I am of the age where I can vividly remember the events surrounding the assassination of President Kennedy. In the 40 years since, I have listened to the debate over whether or not there was a conspiracy to kill the president. I personally have concluded that Lee Harvey Oswald acted alone. Call me crazy. Call me gullible. Call me irresponsible.

I have also concluded after 40 years that conspiracy theorists continue to press their claims simply because there's money in it. Have a theory? Write a book. Sell an article to Newsweek. Have Oliver Stone give the keynote address at your Tupperware party.

Quite simply, if we all accepted the notion that Oswald acted alone, conspiracy theorists wouldn't have had anything to do. Oh, they might have gone off and found conspiracies elsewhere. They might have concluded that we really didn't land on the moon -- it was all done on a soundstage at MGM. Or they may have come up with the bright idea that fluoridation was a communist plot. They may have questioned why we were never told what Gilligan's first name was.

No, they have spent all these years trying to convince the rest of us that JFK was done in by a vast conspiracy.

They would have us believe that the president was killed by Fidel Castro, Lyndon Johnson, Lady Bird Johnson, Johnson & Johnson, Masters and Johnson, the FBI, CIA, KGB, CBS, DuMont, Kukla, Fran and Ollie, the Mafia, the government of South Vietnam, Arlene Francis, Mr. Ed, the Daughters of the American Revolution, Topo Gigio, the Thin Man, the Invisible Man, the one-armed man, disgruntled employees, Speedy Alka Seltzer, the starting lineup for the Washington Senators, the John Birch Society, that guy who would spin all those plates on the Ed Sullivan Show, George Wallace, Ethel Merman, Ho Chi Minh, Mao Tse-tung and Mister Greenjeans.

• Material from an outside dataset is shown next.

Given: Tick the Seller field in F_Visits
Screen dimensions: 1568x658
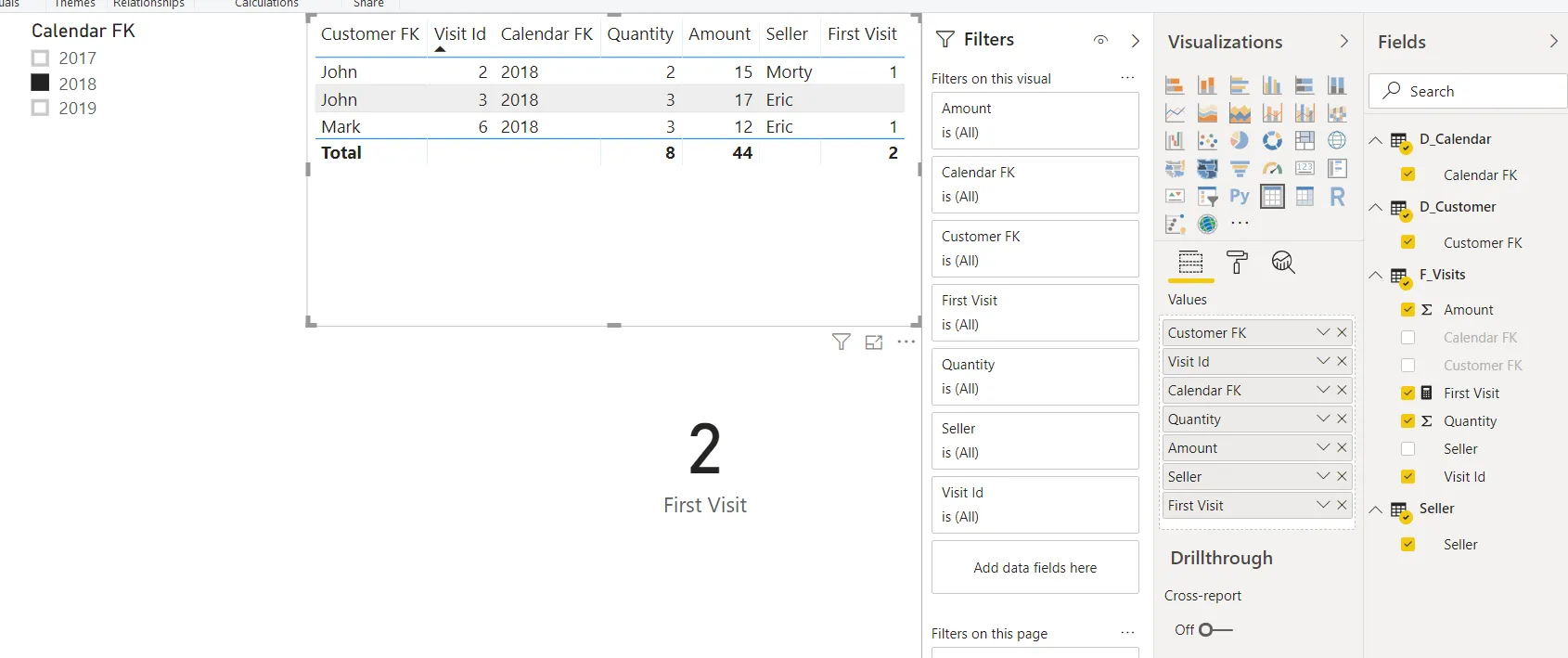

It just makes no sense. How could all these people assemble in one room and plot out such a horrible crime? The clash of personalities would have stopped the conspiracy in its tracks. And you could never count on Ethel Merman to keep a secret.

That's why I still believe Lee Harvey Oswald acted alone. He was a communist, an admirer of Castro and, of course, he wanted to impress Jodie Foster.